他可以在跨國收購案的談判桌上侃侃而談,輔助周晏京拿下一個個大型ipo項目,但回答不了這個送命的問題。
楊康簡直坐立難安,頭上冷汗都快下來了。
“太太您自然比江小姐更好看?!?
說這話也不算違心,單論樣貌,很少有人及得上林語熙。
“是嗎?”林語熙用一種近乎自虐的語氣說,“那為什么周晏京更愛江楠呢?!?
楊康啞然。
“周總他其實”
林語熙已經拉開車門下車,頭也不回地徑直走向電梯,穿著白大褂的背影纖瘦而清冷。
剛才周晏京手機里傳來的女聲很有辨識性,林語熙很難認錯。
那是江楠的聲音。
林語熙沒有再聯系過周晏京,不知道他人還在紐約,還是已經回國。
她已經不再想要得到答案。
因為知道那只是自取其辱。
幾天后的一個下午,凌雅瓊打來電話。
“你盛伯伯去世了,周六上午辦追悼會,你記得提前請個假,到時候要出席。”
林語熙掃了眼桌子上排好的日程:“我后天上午有一臺手術”
“手術重要還是你盛伯伯的追悼會重要?”凌雅瓊不悅,“你這么大人了,一點事都不懂嗎?”

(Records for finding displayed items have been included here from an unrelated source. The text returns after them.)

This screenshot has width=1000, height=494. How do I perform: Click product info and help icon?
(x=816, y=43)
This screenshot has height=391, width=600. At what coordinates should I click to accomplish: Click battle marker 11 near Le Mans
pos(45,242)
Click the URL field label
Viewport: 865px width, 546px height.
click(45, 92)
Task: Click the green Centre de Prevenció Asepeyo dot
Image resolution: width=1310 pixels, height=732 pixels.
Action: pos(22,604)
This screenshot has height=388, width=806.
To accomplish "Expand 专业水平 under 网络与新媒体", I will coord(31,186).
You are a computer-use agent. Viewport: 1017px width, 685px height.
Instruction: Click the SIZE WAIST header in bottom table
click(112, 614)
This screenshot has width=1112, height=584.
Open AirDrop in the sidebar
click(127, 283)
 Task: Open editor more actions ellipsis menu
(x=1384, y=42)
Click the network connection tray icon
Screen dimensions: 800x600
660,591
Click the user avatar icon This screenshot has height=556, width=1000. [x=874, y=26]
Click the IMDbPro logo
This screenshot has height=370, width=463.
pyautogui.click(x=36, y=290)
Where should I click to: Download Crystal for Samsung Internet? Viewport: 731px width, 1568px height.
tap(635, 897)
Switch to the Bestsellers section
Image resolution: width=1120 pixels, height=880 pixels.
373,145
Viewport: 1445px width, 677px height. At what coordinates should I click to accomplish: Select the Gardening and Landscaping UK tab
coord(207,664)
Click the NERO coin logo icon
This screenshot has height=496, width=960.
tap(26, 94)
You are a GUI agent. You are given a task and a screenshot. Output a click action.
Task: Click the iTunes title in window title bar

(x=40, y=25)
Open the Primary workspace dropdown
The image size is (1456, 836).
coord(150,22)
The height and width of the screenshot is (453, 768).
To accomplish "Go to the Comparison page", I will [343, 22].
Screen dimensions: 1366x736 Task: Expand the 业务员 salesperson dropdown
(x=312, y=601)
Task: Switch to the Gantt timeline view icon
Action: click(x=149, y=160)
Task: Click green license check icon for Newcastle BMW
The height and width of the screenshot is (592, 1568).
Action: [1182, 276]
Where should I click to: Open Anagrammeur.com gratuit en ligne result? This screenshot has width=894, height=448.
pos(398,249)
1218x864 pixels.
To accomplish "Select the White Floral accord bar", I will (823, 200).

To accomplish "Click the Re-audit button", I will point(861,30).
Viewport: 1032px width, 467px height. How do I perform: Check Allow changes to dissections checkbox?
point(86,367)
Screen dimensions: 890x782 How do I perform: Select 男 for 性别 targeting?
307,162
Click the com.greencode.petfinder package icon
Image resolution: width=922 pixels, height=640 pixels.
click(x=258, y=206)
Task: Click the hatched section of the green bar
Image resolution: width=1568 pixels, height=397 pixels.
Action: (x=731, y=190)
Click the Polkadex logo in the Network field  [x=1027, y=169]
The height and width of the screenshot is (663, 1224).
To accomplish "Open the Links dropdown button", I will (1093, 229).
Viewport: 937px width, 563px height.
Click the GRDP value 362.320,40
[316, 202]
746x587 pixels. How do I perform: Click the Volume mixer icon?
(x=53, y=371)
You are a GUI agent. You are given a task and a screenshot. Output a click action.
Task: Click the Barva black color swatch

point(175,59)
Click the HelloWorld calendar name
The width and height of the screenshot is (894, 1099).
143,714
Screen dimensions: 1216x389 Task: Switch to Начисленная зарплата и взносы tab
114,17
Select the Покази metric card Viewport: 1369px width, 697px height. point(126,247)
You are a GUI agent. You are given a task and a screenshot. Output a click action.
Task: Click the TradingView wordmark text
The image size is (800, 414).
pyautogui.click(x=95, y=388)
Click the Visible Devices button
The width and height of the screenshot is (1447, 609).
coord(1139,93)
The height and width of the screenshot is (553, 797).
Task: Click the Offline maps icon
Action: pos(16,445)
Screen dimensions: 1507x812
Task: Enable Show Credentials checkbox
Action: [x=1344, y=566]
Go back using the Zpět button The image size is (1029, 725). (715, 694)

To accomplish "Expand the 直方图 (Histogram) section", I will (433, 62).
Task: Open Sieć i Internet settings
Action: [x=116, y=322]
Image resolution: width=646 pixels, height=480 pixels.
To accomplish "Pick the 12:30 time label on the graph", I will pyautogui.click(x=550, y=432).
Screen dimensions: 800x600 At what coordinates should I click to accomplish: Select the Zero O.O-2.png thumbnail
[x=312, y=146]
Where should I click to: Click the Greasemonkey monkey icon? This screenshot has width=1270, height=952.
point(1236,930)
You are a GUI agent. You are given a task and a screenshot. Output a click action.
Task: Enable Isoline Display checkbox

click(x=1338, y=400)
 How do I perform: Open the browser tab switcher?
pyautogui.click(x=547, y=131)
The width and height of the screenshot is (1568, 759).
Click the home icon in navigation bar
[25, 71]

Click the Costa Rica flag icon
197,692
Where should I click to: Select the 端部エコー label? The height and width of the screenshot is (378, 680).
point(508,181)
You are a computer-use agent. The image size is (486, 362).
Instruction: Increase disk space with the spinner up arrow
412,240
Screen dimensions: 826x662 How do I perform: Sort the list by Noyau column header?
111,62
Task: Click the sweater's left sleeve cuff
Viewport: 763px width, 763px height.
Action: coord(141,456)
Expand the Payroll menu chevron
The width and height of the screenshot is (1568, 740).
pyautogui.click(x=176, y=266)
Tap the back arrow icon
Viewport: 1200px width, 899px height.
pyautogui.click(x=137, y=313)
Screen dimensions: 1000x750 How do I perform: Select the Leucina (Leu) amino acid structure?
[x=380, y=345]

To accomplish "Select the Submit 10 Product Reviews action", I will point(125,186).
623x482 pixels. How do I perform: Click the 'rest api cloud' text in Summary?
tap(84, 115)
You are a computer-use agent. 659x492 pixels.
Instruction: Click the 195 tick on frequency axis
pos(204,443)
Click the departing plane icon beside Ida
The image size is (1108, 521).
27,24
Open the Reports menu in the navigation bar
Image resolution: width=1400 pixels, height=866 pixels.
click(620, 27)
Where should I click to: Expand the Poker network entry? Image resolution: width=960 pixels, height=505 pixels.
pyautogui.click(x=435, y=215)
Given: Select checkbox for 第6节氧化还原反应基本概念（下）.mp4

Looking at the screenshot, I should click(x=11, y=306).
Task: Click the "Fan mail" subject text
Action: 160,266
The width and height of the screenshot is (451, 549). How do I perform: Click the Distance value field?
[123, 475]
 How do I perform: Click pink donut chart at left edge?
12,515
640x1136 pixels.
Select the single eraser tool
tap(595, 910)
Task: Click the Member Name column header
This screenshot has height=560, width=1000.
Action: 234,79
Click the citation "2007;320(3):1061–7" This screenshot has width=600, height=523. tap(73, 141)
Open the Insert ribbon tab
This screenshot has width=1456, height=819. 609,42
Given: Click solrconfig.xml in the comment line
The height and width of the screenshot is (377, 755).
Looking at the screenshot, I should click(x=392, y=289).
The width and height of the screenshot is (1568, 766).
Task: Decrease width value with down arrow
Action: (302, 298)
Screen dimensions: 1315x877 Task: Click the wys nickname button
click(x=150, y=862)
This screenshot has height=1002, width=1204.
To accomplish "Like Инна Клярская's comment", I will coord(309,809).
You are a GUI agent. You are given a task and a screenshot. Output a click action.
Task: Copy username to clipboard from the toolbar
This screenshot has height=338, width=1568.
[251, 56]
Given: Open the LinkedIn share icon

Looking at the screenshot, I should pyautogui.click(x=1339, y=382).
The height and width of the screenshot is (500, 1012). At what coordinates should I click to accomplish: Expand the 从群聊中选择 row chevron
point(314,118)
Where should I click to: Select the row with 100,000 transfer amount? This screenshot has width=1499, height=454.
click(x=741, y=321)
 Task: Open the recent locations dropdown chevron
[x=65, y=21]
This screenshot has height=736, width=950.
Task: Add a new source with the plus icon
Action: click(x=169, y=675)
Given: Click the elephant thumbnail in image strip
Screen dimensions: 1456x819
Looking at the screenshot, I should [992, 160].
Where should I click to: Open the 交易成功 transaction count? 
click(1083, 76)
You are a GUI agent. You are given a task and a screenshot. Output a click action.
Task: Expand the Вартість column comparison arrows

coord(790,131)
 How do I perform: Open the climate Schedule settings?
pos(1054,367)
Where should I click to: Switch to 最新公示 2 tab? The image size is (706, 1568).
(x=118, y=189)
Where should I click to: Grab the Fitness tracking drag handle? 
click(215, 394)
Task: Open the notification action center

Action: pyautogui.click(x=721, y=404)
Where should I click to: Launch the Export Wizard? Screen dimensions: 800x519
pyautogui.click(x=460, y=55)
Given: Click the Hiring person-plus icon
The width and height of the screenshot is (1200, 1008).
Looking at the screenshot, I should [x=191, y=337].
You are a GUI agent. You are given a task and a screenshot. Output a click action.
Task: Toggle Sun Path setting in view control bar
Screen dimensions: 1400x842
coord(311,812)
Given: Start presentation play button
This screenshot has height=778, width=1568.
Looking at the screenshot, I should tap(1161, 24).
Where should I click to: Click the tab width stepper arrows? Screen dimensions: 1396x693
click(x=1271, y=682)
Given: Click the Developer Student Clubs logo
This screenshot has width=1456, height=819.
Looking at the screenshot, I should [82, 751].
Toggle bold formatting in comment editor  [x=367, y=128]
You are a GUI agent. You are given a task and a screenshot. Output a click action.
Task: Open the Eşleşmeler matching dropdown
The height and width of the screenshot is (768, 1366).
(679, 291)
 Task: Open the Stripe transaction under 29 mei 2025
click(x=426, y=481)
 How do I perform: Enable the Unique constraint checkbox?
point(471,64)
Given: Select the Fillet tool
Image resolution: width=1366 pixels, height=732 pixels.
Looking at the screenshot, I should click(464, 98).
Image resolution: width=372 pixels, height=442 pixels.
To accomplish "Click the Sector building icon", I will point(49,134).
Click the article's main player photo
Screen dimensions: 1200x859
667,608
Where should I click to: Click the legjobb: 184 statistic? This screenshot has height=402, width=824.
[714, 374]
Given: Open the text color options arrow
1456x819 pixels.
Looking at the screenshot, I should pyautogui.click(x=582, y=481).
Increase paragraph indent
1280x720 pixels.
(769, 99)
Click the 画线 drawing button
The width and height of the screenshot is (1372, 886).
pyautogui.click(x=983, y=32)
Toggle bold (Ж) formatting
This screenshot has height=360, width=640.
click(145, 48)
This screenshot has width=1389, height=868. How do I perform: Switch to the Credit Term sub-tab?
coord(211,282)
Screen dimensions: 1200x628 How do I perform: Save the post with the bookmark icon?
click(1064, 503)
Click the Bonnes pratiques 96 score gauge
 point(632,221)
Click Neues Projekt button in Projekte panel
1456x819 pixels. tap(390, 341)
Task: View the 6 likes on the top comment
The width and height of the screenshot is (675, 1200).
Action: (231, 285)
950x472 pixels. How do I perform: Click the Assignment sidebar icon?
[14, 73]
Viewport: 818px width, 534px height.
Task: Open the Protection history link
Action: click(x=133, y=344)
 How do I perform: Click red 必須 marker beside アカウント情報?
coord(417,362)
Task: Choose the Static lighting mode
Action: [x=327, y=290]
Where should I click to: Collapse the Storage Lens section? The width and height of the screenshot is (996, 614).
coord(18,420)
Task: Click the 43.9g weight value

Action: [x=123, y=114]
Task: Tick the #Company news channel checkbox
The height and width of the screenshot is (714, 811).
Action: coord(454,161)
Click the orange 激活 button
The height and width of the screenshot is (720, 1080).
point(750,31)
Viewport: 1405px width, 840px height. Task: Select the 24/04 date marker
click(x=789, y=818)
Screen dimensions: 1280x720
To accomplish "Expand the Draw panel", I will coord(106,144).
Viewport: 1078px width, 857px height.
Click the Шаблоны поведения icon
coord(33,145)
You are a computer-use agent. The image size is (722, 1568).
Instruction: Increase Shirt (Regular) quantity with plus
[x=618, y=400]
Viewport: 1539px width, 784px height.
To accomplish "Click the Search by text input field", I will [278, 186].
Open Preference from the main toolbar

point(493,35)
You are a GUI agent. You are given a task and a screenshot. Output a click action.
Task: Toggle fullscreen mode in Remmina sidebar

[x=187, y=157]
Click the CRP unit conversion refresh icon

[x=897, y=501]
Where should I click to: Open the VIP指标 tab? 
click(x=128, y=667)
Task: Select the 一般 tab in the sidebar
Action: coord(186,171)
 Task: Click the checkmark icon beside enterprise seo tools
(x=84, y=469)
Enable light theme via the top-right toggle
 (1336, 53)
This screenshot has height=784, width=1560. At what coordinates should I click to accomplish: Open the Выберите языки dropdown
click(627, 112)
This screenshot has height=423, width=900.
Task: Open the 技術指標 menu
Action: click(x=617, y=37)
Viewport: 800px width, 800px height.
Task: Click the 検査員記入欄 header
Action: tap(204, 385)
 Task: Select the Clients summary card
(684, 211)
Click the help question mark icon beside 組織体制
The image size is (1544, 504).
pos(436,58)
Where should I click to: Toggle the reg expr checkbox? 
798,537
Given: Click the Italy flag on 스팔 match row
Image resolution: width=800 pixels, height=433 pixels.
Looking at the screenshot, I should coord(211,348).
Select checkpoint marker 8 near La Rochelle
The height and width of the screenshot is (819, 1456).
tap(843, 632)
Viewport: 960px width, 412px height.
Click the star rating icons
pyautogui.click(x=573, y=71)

林語熙算了算時間,后天的手術難度不大,最多一小時,等做完再趕過去應該也趕得及。
沒再跟她爭執,只答:“知道了。”
但計劃趕不上變化,當天的手術很順利,不到五十分鐘就完成,然而林語熙人還沒從手術室出來,又送來一個眼睛被化學品灼傷的急患。
醫者仁心,林語熙當機立斷留下來緊急為他做了清洗,忙完就立刻打車趕去追悼會。